**WORK TASK**
Among the records that follow, how many lines include the string "will"? Only the number is wanted.

**RECORDS SHOWN**
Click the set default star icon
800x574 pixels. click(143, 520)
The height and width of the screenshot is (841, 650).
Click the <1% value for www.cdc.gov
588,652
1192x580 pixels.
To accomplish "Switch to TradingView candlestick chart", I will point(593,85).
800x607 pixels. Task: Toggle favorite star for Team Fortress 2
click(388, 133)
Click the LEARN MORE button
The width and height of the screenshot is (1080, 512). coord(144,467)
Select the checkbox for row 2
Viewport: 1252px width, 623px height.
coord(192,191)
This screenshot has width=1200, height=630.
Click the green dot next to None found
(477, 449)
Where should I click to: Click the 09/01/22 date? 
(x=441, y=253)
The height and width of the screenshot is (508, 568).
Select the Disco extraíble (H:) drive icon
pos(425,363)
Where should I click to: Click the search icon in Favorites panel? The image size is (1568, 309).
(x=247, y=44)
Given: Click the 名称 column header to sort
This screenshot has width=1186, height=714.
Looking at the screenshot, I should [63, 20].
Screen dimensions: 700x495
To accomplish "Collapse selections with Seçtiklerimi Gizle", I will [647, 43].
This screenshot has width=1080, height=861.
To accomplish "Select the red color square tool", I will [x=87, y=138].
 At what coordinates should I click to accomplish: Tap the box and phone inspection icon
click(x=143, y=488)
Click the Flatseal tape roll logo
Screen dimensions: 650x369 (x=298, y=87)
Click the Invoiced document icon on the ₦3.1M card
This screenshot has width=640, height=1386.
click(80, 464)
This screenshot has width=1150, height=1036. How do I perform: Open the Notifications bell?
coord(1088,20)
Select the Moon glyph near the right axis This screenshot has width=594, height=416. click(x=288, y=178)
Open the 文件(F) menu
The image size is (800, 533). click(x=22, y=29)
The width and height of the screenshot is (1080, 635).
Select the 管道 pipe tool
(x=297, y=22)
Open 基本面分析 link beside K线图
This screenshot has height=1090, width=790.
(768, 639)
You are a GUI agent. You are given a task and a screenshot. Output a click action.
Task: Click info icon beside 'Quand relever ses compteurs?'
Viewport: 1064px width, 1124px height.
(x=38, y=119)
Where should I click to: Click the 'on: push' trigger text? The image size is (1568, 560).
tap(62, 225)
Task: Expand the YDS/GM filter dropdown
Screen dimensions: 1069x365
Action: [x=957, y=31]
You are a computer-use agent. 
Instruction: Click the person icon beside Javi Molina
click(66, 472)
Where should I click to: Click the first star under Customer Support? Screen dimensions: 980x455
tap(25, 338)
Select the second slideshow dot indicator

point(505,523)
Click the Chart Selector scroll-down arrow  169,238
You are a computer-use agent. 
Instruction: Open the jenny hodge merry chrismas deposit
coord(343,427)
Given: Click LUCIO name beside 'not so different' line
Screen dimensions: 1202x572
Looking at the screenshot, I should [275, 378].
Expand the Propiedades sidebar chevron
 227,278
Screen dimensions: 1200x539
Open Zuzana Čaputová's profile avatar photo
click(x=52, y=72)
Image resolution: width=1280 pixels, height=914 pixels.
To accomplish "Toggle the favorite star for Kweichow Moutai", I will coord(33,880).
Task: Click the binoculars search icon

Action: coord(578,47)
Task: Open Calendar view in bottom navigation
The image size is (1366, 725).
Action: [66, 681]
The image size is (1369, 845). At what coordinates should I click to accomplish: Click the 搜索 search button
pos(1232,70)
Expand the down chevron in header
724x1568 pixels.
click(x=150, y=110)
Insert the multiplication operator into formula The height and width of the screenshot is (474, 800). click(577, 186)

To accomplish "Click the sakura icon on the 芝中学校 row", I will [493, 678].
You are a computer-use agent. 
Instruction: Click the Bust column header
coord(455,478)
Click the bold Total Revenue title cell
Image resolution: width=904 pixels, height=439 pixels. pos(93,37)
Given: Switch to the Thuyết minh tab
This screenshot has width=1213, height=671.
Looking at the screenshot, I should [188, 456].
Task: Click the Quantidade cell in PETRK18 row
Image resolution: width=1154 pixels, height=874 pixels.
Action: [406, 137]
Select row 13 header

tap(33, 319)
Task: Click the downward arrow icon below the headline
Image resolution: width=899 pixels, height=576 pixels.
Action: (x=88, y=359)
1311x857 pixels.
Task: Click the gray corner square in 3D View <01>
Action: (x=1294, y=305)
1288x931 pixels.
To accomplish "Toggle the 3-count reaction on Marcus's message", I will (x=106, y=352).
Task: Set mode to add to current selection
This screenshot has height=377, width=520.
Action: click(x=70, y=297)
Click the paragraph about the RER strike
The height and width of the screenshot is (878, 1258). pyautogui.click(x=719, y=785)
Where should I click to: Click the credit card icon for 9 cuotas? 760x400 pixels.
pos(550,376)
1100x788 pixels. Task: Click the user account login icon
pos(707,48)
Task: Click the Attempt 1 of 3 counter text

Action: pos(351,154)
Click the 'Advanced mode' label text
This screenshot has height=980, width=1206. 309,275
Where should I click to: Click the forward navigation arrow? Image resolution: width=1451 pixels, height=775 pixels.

**ANSWER TO THE EXERCISE**
6